BP — yep, the company that’s responsible for spewing millions of gallons of oil into the Gulf of Mexico — is simultaneously investing more money into the next generation of biofuels. This morning BP said it will buy up Verenium’s cellulosic ethanol business for $98.3 million.
The aquisition includes Verenium’s demonstration facility in Jennings, Louisiana, its R&D facilities in San Diego, Calif., and all of the intellectual property around cellulosic ethanol. Verenium says it will retain the intellectual property for its enzyme business.
Given Verenium has been losing money for years, and at one point received delisting warnings from NASDAQ because its market capitalization fell below the minimum threshold, Wall Street is understandably supportive of the acquisition. Verenium’s stock rose over 50 percent to $3.83 in afternoon trading.
At the end of the day Verenium just couldn’t bring in enough revenue or raise enough money to move into wide scale commercial production of its next-gen biofuel cellulosic ethanol on its own. Verenium had a net loss of $56.24 million in 2009, down from a staggering net loss of $189 million in 2008. However, the company’s 2009 revenues dropped slightly to $65.91 million for the year, down from revenues of $69.66 million in 2008.

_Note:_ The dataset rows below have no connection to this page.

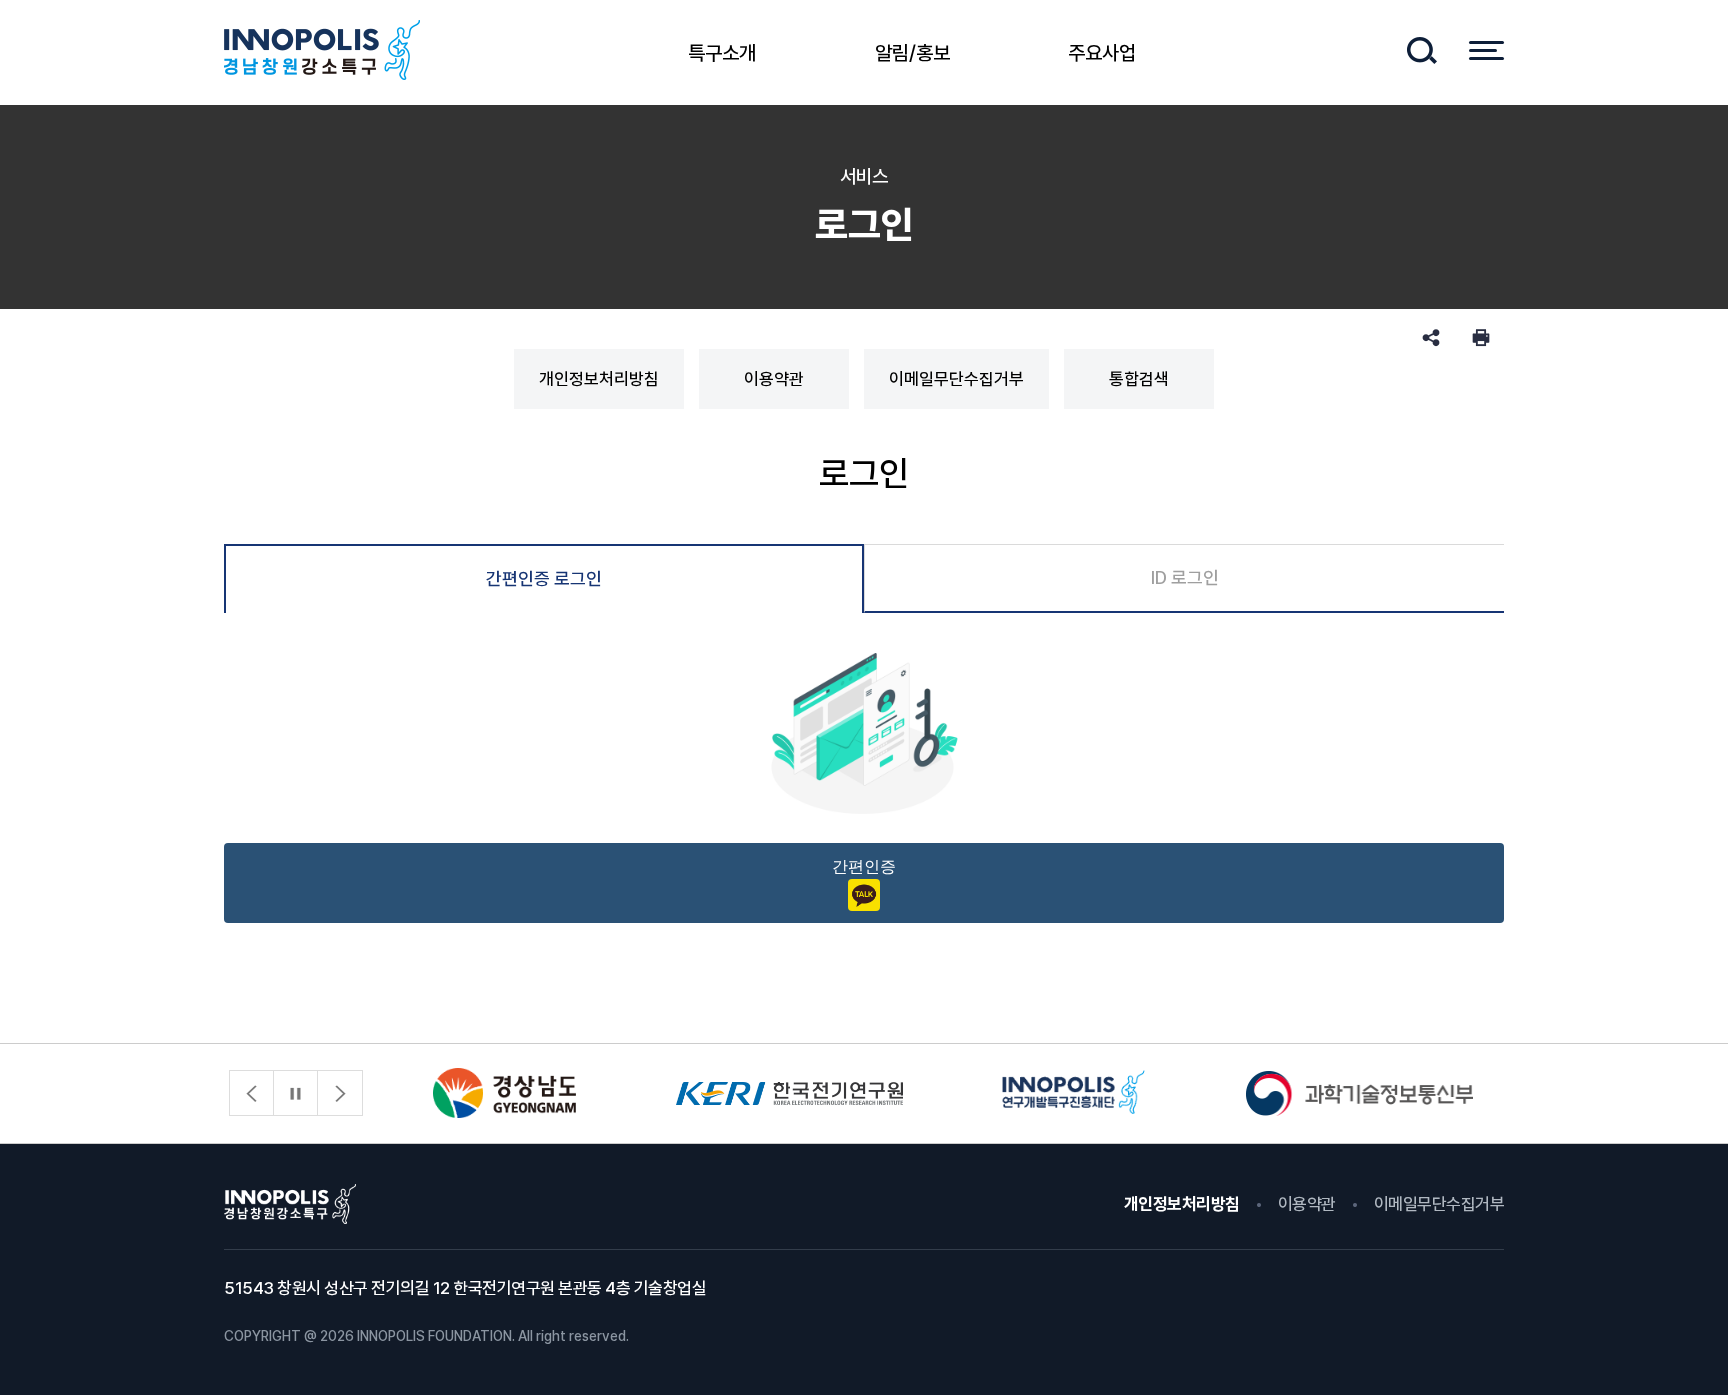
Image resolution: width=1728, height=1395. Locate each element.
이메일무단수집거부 (956, 379)
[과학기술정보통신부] (1359, 1093)
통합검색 (1139, 379)
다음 (340, 1093)
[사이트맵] (1486, 50)
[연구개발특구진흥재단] (1074, 1093)
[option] (504, 1093)
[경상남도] (504, 1093)
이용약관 (774, 379)
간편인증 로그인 (544, 578)
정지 (296, 1093)
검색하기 (1421, 50)
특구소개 (722, 53)
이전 (252, 1093)
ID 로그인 (1185, 577)
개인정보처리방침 (599, 379)
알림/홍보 (912, 53)
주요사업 (1102, 53)
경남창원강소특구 (322, 50)
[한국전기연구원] (789, 1093)
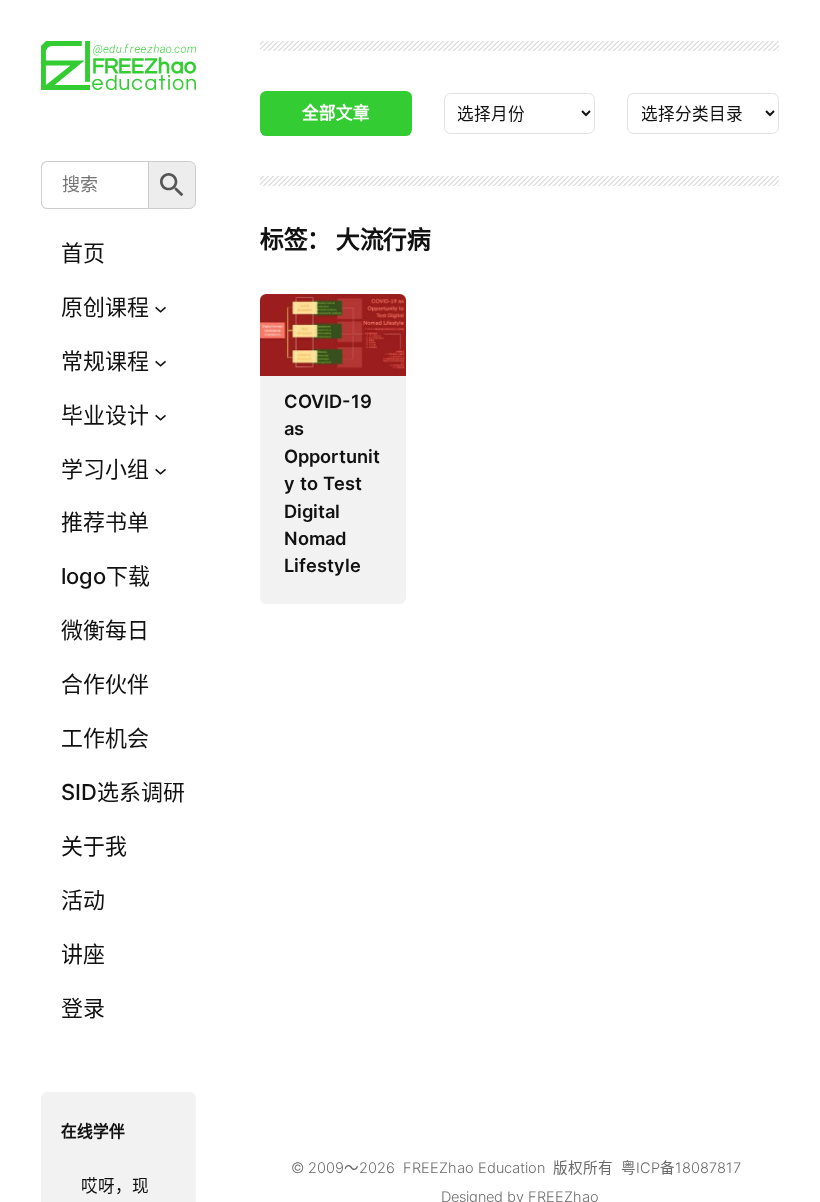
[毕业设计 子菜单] (160, 415)
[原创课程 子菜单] (160, 307)
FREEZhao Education (474, 1168)
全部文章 (336, 113)
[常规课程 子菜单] (160, 361)
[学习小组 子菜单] (160, 469)
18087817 (708, 1168)
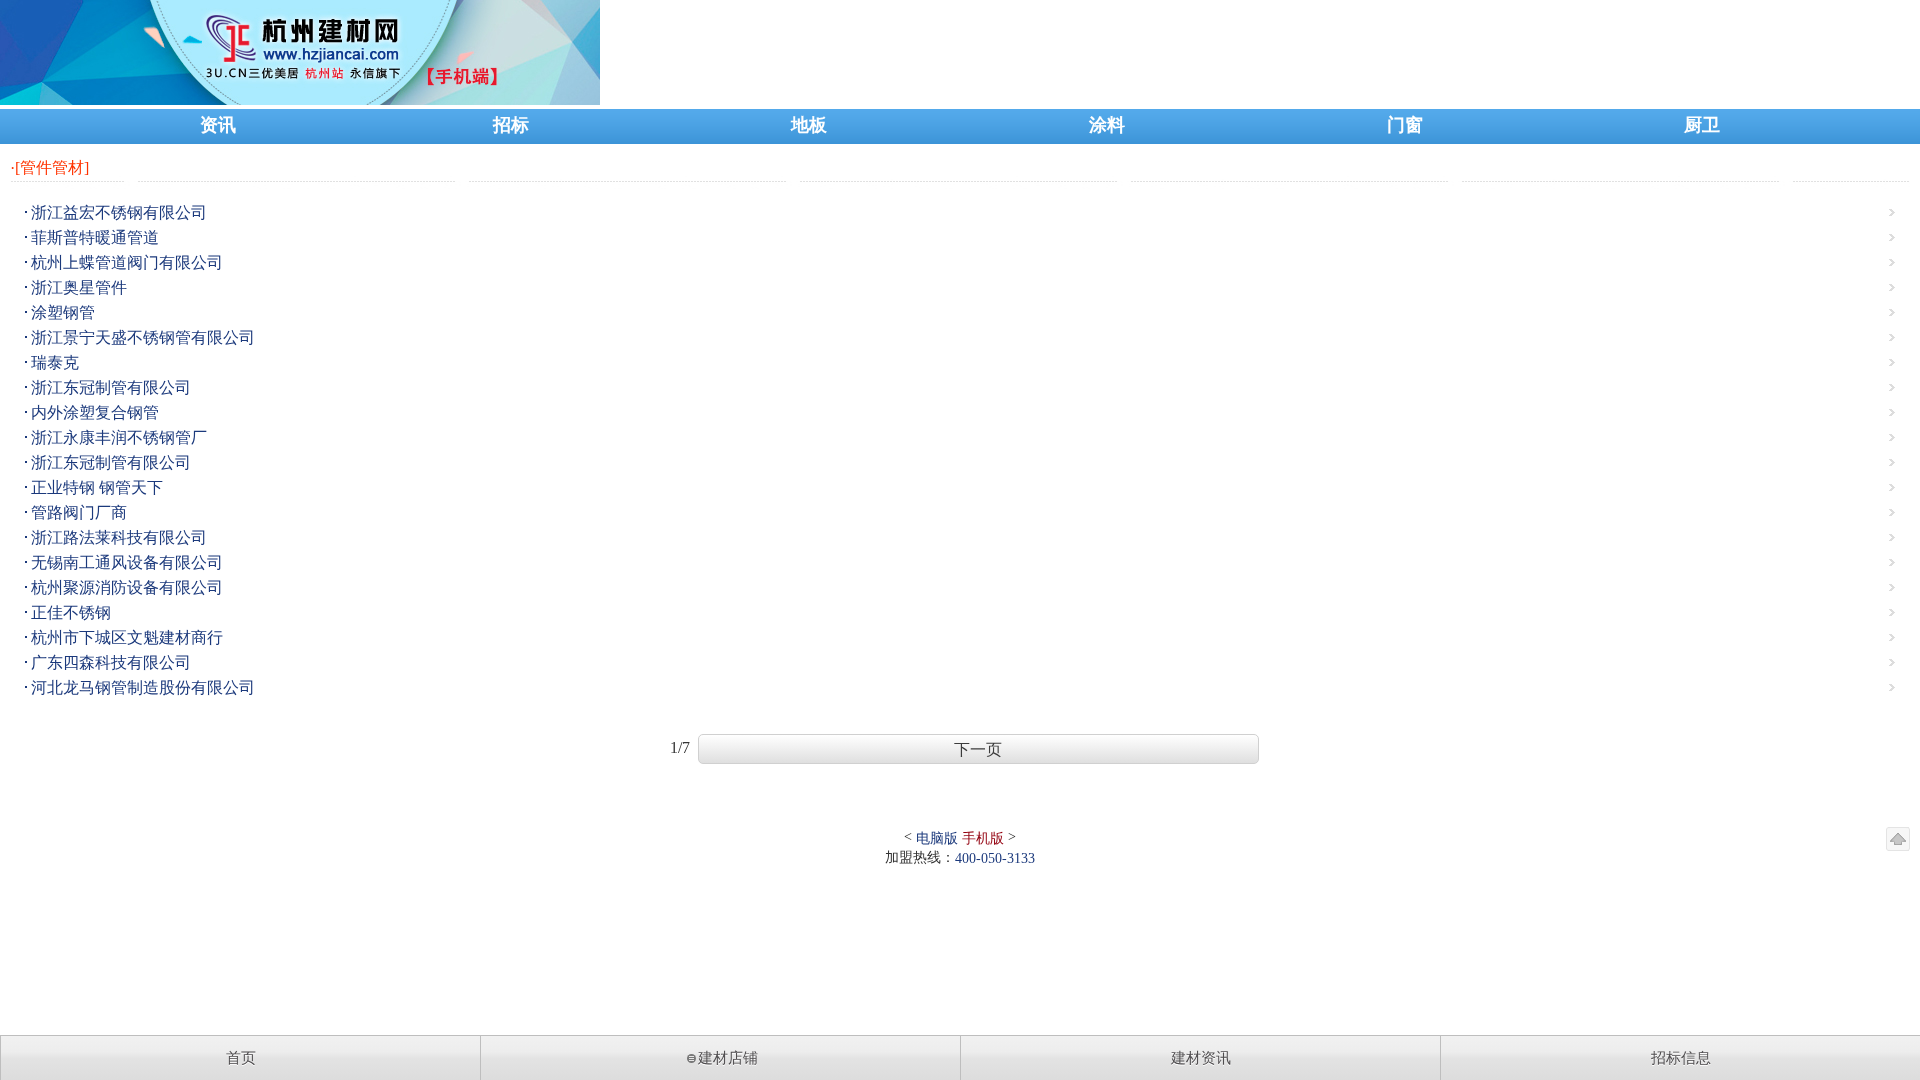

That situation is standard for cellulosic ethanol companies to date, and one reason why the former CEO of biodiesel maker Imperium Renewables, Martin Tobias, once told me that next-gen ethanol was a business that should be left to the giant oil companies.
BP previously had two different development deals with Verenium — a joint technology development deal called Galaxy Biofuels, and a joint venture called Vercipia Biofuels that intended to build a plant in Highlands County, Florida. According to the latest financials, the Galaxy deal expired in April, so that revenue stream had recently dried up for Verenium.
Foreshadowing the BP acquisition back in March, Verenium’s EVP and CFO Jamie Levin commented on the then-soon-to-expire Galaxy deal:
I think the expectation is that we’re going to find a more permanent solution or a more permanent approach to the way that we fund the technology going forward, but at this stage, I think it’s too early to discuss. But I don’t think the intention is to continue just a month-by-month extension process for very much longer.
Verenium was also banking on a DOE loan guarantee that never came through to help it build its first commercial cellulosic ethanol plant in Highlands County, Florida. Back in early 2009 the company said it hoped to break ground on its first commercial plant in the second half of 2009 (that didn’t happen). Then in June 2009 Verenium announced that the plant in Highlands had “been selected by the U.S. Department of Energy (DOE) to enter the due diligence phase of its Title XVII Loan Guarantee Program,” and would “break ground in 2010.” To date, there’s been no word of a DOE loan guarantee for Verenium or if the Highlands Plant will still break ground this year.
Back in the day Verenium was a Khosla Ventures investment. Founded in 1994 as Celunol, the company reportedly raised more than $60 million from Khosla Ventures, Braemar Energy Ventures, Charles River and Rho Ventures. In 2007 Diversa bought Celunol for over $100 million and it was renamed Verenium. Now it has changed hands again for about the same price.